The Stages of Alcoholism

The Stages of Alcoholism: When is it a Problem?

After a long week, some of us want a good drink on a Friday night. Some of us want a good glass of wine after eating a well-cooked steak. This is a perfectly normal and sometimes healthy practice. Italians are known for their good health because of their consumption of fine wine. But like all things, an excess is bad. When does it become bad?

1st Stage: Tolerance Building

This part is often unseen, especially by the very individuals themselves. If the individual drinks alcohol frequently enough, they start to build tolerance. Tolerance occurs when the body adjusts to the toxins it receives. It’s a survival mechanism that ensures that we maintain function, or homeostasis, decreasing the effect of the alcohol in the system. This may cause the person to drink more alcohol to get that same feeling they need.  
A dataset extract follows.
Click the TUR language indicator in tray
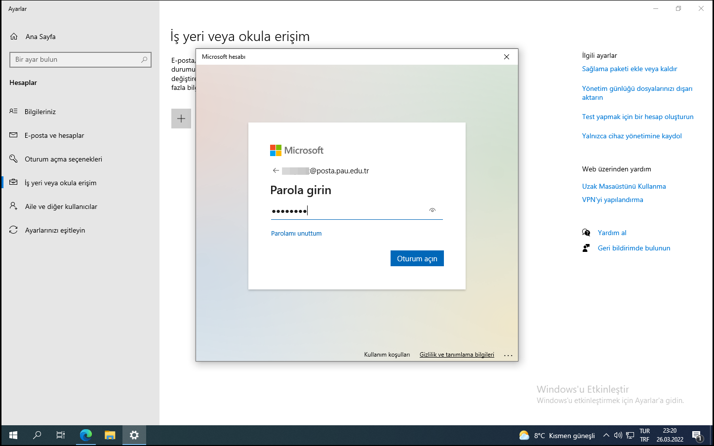click(x=645, y=431)
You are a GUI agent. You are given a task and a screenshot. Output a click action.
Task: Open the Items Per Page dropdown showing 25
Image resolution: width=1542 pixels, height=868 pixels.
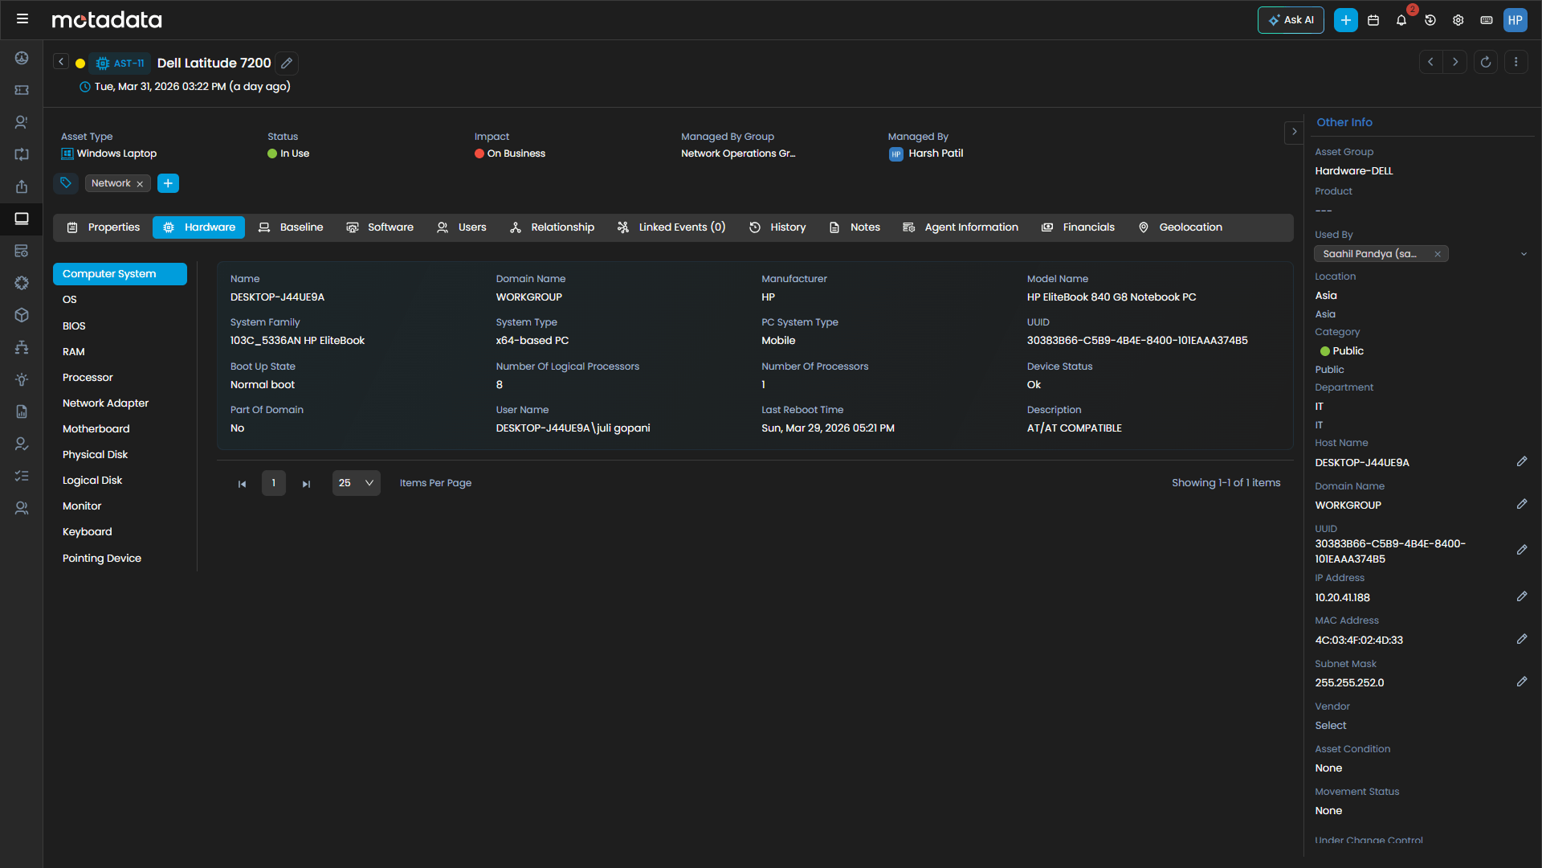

This is where the problem starts. When the person consumes more and more alcohol to achieve that certain level where they feel satisfied. One of the reasons why this often goes undetected is that it’s a very slow process. What drinkers think is a “functional” amount can grow over a long period of time until it’s three times more than what they started.

2nd Stage: Drinking the Stress Away

This may sound normal, but the key difference is what constitutes as stress. If someone had a horrible meeting with the people in upper management, they may have a drink at their favorite pub that night. The 2nd stage is reached when just about anything that needs coping, is coped by drinking alcohol. This cements alcohol as a part of that person’s life. Put it another way, the person only thinks of alcohol as a way to relieve themselves of stress and nothing else.

This when their lifestyle starts to decay. They may forgo their other habits in lieu of alcohol, centering their lives into it. At this point, it’s difficult to stop because alcohol makes them feel happy. They believe that they cannot fully enjoy anything without a sip or two.

3rd Stage: Isolation

This stage is triggered when people close to the drinker start to show their concern. If you know someone who drank too much for their own good, chances are you’d tell them about it. The drinker’s reaction is to deny it or ignore it. If people prod enough, the drink would start to feel that their habit is being threatened and they start to distance themselves. Far from help, unable to cope with anything else, they start to spiral downwards.

4th Stage: Health Issues

After severe changes in behavior, trouble with people and sometimes the law, the last stage is when it starts to hurt them. The body’s struggle to keep itself functioning amidst the alcohol flux is waning, causing liver problems and kidney issues.

This is the latest time drinkers should stop. Liver damage can be permanent, even fatal. If you need a new liver, hospitals may not assign one to you because there’s a risk that you’d damage it again. The next stage is rather grim. When that point passes, then it’s truly too late.